While Zoom Video Communications is trying to change the public’s rightful perception that, at least until a few weeks ago, Zoom security and privacy were low on their list of priorities, some users are already abandoning the ship.
Working on the security and privacy issues
The company initially concentrated their efforts into breaking into the enterprise market and, I believe, Zoom’s recent popularity explosion took even them by surprise.
While they are trying to quickly scale their offering to meet the rising demand, the fact that they’ve concentrated their efforts on usability and made unsavoury trade-offs that affect the product’s security and users’ privacy is coming back to bite them.
To their credit, the company and its CEO threw themselves into full and meaningful crisis management, announcing a temporary moratorium on new features and a shift of all their engineering resources to focus on trust, safety, and privacy issues.
They also quickly fixed most of the issues discovered by users and security researchers and exploited by attackers, announced concrete measures, added more to the list, and continue to add more still.
For example, they say that they are working on implementing more privacy-friendly encryption and that, later this week, every paid Zoom customer will have the option to opt in or out of a specific data center region (except the default), in order to prevent the unneeded (and questionable) routing of their meeting traffic through servers in China.

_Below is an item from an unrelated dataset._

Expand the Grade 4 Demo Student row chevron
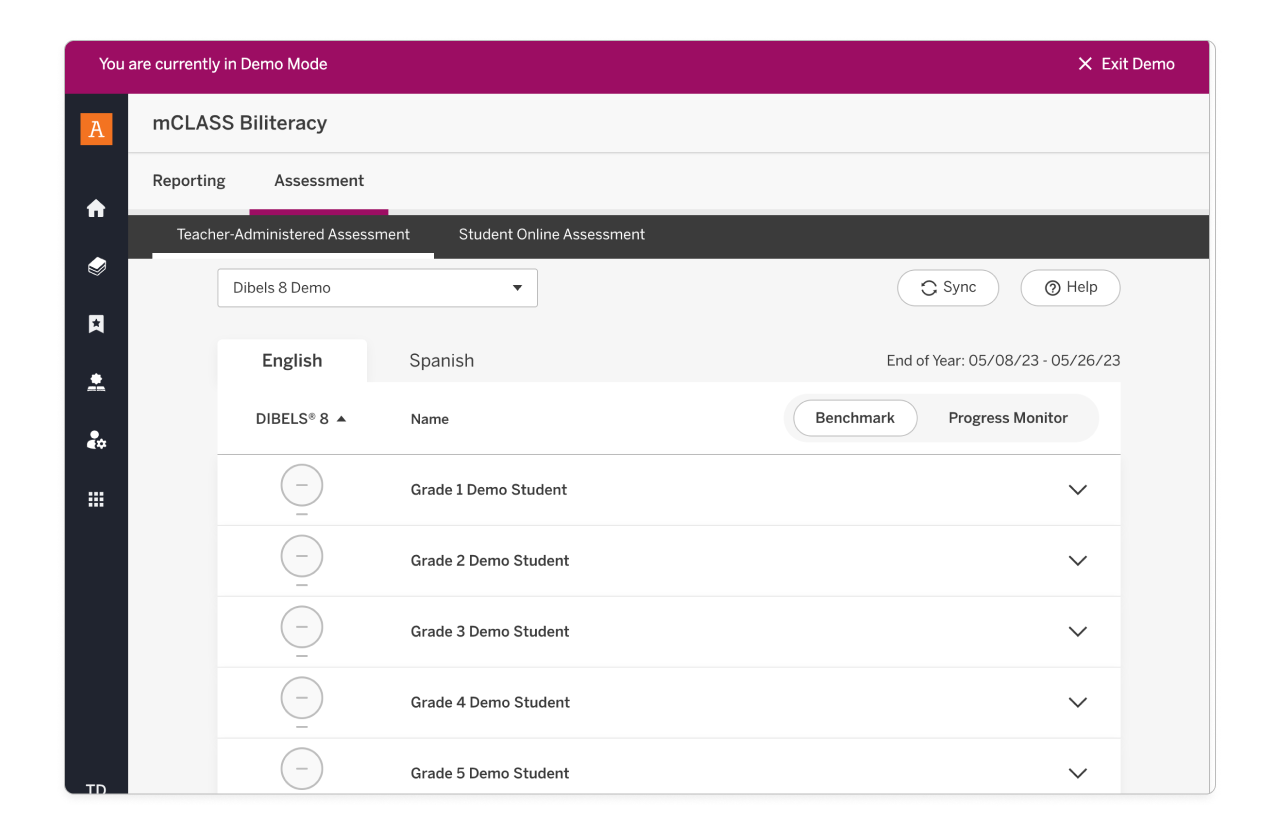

The company is also working with Luta Security, a consultancy founded and headed by
vulnerability disclosure / bug bounty program pioneer Katie Moussouris, on reexamining their bug bounty program.
Some users are done with Zoom
In the meantime, several governments and prominent companies (Tesla, Google) have prohibited staff and employees from using Zoom for work.
According to Blind, who polled 4,392 professionals from various big US companies, 12% of professionals have completely stopped using Zoom due to security issues, and 9% are using Zoom less.
Another thing that can end up pushing some consumers off the Zoom wagon is the fact that criminals are actively phishing for Zoom user credentials and compromising them via credential stuffing attacks, then selling the accounts on hacker forums.
Finally, the fact that Zoom now presents a big target for hackers who are aiming to sell bugs they discover to the highest bidder might cool many a user’s love for the popular video conferencing solution.